_Document segment_
┌────────

Monday, September 16, 2013

Facebook Removes Places Map

Did you notice that Facebook removed your places map?  Had I known that Facebook was going to get rid of the Places map faster than O'Malley redrew Republicans off of the legislative map, I would have done a screen-shot of my own map.  Instead, I had to hijack this one off of the Internet.


If you weren't aware of it, you could find it by going to your profile (select your name), then go to More, then select the drop-down menu, then select Places.  Every time you checked into a place, it dropped a marker on the map.  Every time you added photos and added a location, it added it to the map.

When you went to your map or someone else's map, you would see giant circles and smaller circles.  The sizes of the circles represents the number of check-in's or tagged locations. The more check-in's or tagged locations, the bigger the circle.  Obviously, the circle was probably going to be biggest right around where you live.

When you clicked on the circles or zoomed in on the map, the purple circles would scatter into smaller circles towards the more accurate locations.  Further zooming took the locations to its most precise locations on the map.  Then, if you click on the individual circles, you can see information from the check-ins and any pictures that you tagged with the location.

└────────

_Short problem 1_
Edit the rows starting with the line that contains "Uncheck the Integration enabled checkbox" and going on through the line that contains "tap(91, 176)": replace "card" with "panel" and leave everything else unchanged. Return only those lines.
The text and the rows that follow are separate, unrelated material.

_Entries shown_
┌────────

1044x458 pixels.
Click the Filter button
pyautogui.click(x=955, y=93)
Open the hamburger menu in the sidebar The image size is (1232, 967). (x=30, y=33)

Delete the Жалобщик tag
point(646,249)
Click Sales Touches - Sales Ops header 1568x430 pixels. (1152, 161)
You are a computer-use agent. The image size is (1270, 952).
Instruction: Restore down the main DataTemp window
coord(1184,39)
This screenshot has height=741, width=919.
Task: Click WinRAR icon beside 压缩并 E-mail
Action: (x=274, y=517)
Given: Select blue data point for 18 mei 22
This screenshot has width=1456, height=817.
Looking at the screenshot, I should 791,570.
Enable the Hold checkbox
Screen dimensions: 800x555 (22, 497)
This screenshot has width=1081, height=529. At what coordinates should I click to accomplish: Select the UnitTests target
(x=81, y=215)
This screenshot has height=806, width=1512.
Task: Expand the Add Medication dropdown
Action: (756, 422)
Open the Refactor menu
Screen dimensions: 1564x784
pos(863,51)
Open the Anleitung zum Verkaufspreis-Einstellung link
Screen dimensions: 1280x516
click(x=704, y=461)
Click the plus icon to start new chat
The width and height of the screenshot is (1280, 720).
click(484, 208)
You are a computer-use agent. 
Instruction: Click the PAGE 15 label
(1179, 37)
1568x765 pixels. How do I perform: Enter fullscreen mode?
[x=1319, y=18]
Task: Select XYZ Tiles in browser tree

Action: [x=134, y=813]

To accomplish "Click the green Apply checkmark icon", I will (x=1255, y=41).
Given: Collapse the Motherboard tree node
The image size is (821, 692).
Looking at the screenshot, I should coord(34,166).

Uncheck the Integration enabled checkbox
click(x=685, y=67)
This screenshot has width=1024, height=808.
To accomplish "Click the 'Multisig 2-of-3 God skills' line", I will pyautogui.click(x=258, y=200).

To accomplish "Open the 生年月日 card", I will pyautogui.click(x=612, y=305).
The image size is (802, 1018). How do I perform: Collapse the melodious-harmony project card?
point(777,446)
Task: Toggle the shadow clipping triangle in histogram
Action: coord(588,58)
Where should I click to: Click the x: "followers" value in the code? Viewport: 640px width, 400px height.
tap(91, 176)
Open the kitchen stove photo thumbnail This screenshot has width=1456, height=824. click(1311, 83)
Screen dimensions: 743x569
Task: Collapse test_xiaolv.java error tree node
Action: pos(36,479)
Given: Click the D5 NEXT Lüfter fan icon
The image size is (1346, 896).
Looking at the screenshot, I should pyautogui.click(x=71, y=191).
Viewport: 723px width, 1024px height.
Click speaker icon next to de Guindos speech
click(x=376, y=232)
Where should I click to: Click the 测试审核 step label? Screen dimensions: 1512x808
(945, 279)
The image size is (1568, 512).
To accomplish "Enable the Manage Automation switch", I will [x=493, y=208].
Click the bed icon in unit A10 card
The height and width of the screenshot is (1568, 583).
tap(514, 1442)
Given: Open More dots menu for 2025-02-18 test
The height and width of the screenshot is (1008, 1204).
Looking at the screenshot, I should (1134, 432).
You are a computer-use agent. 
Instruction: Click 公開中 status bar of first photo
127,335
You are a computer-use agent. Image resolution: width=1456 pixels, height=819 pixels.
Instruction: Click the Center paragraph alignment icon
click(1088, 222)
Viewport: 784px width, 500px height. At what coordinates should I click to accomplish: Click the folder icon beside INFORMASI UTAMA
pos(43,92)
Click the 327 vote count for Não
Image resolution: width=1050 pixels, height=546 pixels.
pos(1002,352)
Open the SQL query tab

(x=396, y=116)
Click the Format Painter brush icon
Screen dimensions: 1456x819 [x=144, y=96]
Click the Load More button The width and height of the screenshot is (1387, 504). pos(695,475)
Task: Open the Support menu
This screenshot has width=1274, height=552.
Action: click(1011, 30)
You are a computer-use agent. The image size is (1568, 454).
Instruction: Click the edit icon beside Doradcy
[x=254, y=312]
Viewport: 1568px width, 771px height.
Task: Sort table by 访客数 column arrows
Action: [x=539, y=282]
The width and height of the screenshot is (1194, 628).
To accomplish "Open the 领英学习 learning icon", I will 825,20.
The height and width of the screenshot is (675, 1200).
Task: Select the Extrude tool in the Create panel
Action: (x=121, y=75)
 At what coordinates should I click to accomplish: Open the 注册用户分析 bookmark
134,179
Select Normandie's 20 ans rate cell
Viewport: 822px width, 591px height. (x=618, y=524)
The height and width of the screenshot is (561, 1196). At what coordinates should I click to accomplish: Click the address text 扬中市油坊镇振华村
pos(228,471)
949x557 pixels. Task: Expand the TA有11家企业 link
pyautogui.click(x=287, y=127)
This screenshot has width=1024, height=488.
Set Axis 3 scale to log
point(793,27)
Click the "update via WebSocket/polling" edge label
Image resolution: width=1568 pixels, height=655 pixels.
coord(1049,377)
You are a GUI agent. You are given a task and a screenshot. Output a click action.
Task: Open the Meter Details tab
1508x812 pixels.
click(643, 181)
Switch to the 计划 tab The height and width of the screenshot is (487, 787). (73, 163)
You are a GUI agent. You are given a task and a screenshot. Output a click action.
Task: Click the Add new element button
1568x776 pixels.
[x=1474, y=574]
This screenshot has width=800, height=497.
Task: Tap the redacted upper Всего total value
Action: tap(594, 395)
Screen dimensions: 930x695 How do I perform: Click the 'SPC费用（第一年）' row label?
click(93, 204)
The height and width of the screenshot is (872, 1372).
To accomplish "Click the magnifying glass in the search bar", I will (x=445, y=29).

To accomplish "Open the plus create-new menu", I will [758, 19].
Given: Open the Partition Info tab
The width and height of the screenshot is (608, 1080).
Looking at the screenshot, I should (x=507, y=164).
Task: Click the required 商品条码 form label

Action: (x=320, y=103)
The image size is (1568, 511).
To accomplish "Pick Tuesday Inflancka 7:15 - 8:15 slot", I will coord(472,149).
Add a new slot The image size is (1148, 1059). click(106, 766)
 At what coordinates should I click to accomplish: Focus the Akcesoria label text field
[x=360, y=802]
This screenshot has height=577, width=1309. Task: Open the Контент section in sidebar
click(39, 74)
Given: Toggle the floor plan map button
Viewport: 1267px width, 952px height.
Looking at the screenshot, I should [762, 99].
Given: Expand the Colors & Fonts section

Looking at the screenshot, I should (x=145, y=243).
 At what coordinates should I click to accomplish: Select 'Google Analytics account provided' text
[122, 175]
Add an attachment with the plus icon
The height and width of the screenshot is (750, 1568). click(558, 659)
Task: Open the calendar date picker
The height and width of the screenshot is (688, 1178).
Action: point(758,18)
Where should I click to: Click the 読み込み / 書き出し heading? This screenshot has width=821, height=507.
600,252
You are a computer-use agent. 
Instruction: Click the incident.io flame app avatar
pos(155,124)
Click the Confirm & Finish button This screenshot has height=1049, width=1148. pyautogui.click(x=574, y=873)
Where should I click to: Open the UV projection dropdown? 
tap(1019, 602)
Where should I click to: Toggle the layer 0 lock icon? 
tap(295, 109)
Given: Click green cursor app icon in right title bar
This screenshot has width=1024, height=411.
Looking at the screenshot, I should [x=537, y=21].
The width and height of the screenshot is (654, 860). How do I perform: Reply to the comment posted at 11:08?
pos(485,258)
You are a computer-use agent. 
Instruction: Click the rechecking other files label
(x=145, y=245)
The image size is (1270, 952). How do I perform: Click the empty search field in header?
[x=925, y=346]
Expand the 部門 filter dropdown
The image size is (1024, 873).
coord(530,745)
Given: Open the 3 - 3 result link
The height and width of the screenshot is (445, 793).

└────────

_Short problem 2_
In the Facebook Places map post, rewrite the paragraph beginning "When you went to your map" as a short bulleted list.

_Expected output 1_
Uncheck the Integration enabled checkbox
click(x=685, y=67)
This screenshot has width=1024, height=808.
To accomplish "Click the 'Multisig 2-of-3 God skills' line", I will pyautogui.click(x=258, y=200).

To accomplish "Open the 生年月日 panel", I will pyautogui.click(x=612, y=305).
The image size is (802, 1018). How do I perform: Collapse the melodious-harmony project panel?
point(777,446)
Task: Toggle the shadow clipping triangle in histogram
Action: coord(588,58)
Where should I click to: Click the x: "followers" value in the code? Viewport: 640px width, 400px height.
tap(91, 176)

_Expected output 2_
- Your map, or anyone else's, showed giant and smaller circles.
- A circle's size reflected the number of check-ins or tagged locations: more meant bigger.
- The biggest circle was probably right around where you live.